Comment se déroule la campagne de vaccination au Congo ?
Erick Kambale, président du conseil d’administration d’Étoile du Sud : « Le 10 mars, le Ministère de la Santé a annoncé la campagne de vaccination mais l’a postposée de quelques jours, au mois d’avril. Les sentiments de la population face à la campagne sont mélangés. Il y a des doutes quant à la présence de la maladie au Congo et à la pertinence de se faire vacciner. Parmi nos militant.e.s de la santé qui aident à informer la population, certains se posent aussi des questions, alors que leur rôle est d’informer et sensibiliser les gens. »
« Les gens se posent des questions parce que le ministère de la santé ne donne pas d’informations claires sur la composition du vaccin », explique le docteur Jean Bosco Bongo. « Cela éveille la méfiance. Pour nous aussi, dans le secteur de la santé, cette information est importante pour nous permettre d’informer les gens correctement et de les convaincre de se laisser vacciner. Des formations sont nécessaires sur la façon dont les autorités vont gérer la campagne, sur la façon dont nous devons utiliser et administrer les différents produits. Ce n’est qu’ainsi que nous pourrons faire du porte du porte pour informer la population. La campagne, prévue en mars, a été postposée suite à des informations sur les effets secondaires du vaccin AstraZeneca. Le gouvernement voulait avoir des données complémentaires mais ne l’a pas suffisamment expliqué à la population. »

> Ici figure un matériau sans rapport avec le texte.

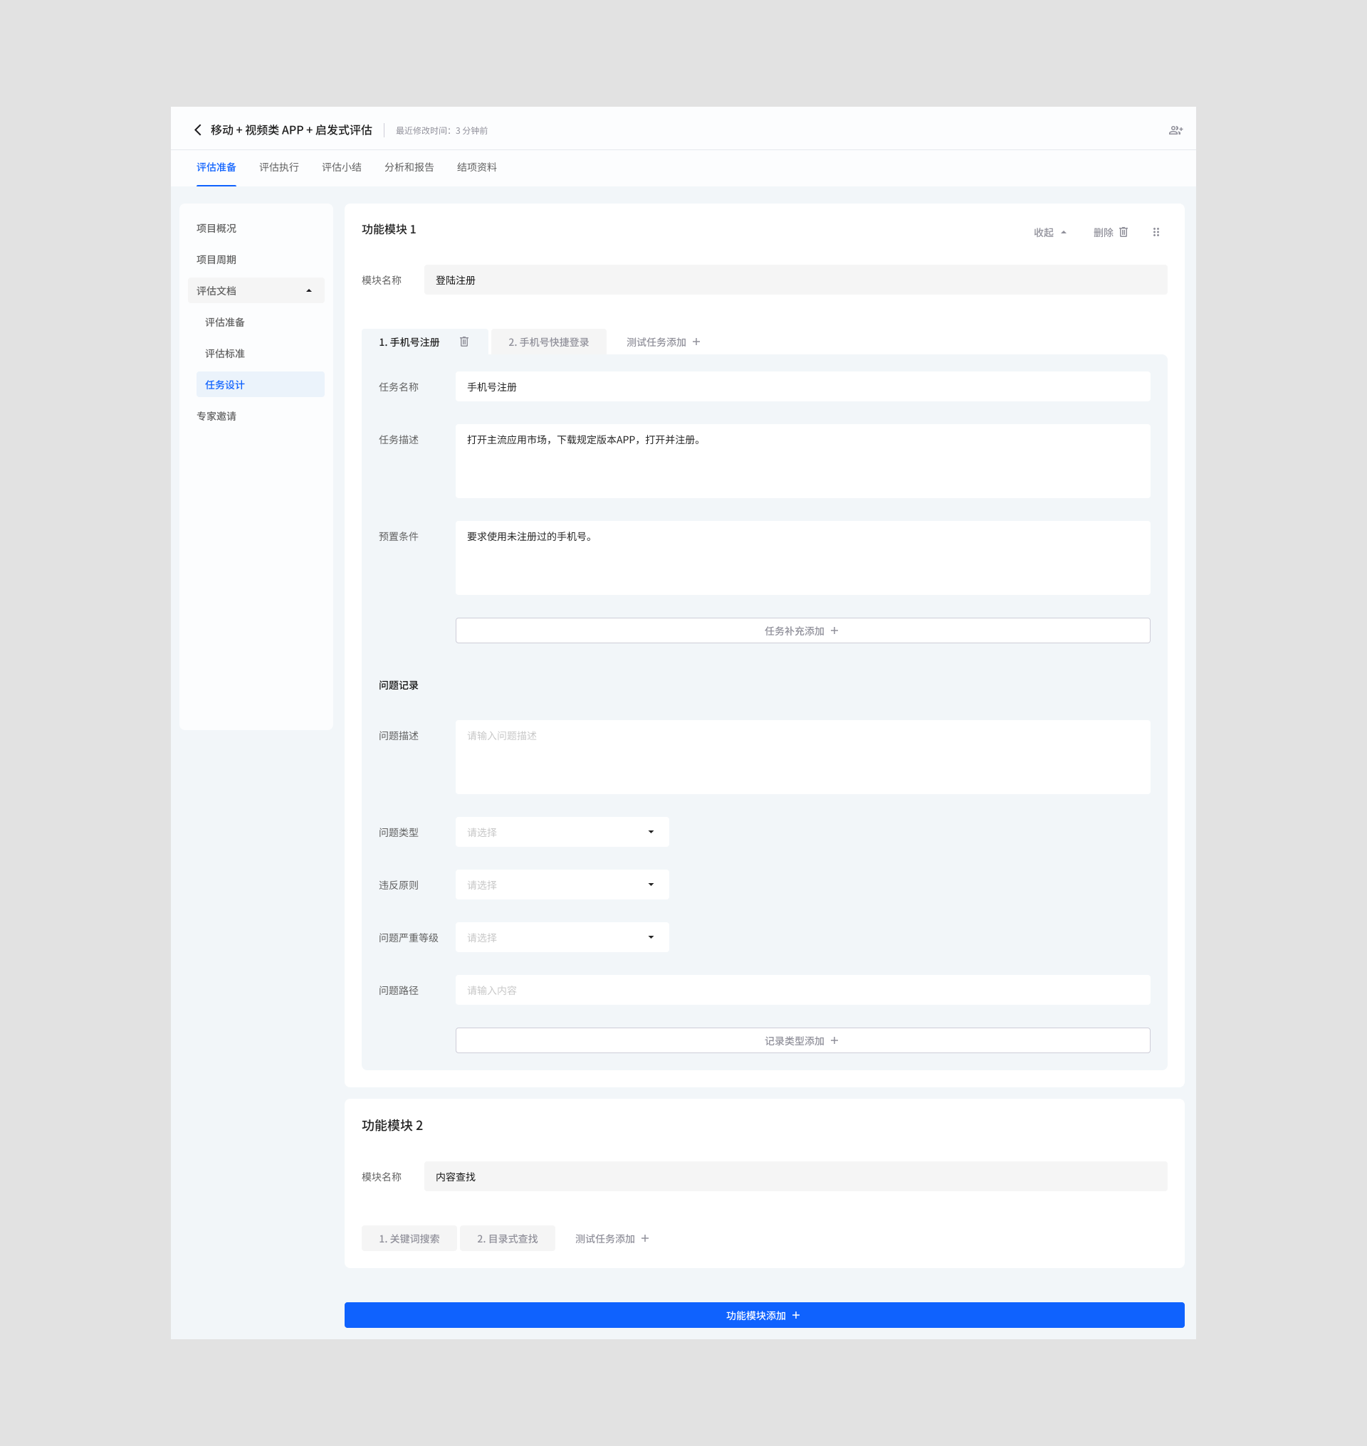Click the plus icon in 记录类型添加 button
Image resolution: width=1367 pixels, height=1446 pixels.
tap(834, 1041)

« Dès le début de la pandémie, la population s’est montrée sceptique quant à la maladie, par manque d’information sur le virus », selon Mamie Meta, responsable des projets de genre dans la province du Haut Katanga. « Au sein de notre travail, nous entendons beaucoup d’hypothèses et de rumeurs, par exemple que ce serait une maladie de blancs et de riches. C’est pourquoi nous mettons l’accent sur la sensibilisation aux règles de distanciation et d’hygiène. Il y a aussi des doutes quant à l’efficacité des vaccins, davantage encore avec les nombreuses mutations du virus. »
« Certains professionnels de la santé sont eux aussi sceptiques et accordent du crédit aux rumeurs ou disent ouvertement qu’ils ne se feront pas vacciner », affirme Jean Bosco Bongo. « C’est un grand risque. Travailler dans le secteur de la santé et ne pas se vacciner peut entraîner beaucoup de contamination. Et, en plus d’être dans le secteur de la santé, nous sommes aussi parents ou responsables d’autres personnes. Ceux qui doivent convaincre autrui doivent eux-mêmes être convaincus. Par ailleurs, notre personnel a besoin de plus de matériel de protection et d’une valorisation financière pour leur investissement, comme cela a été le cas en Occident. »
Quel est le rôle d’Étoile du Sud dans la campagne de vaccination ?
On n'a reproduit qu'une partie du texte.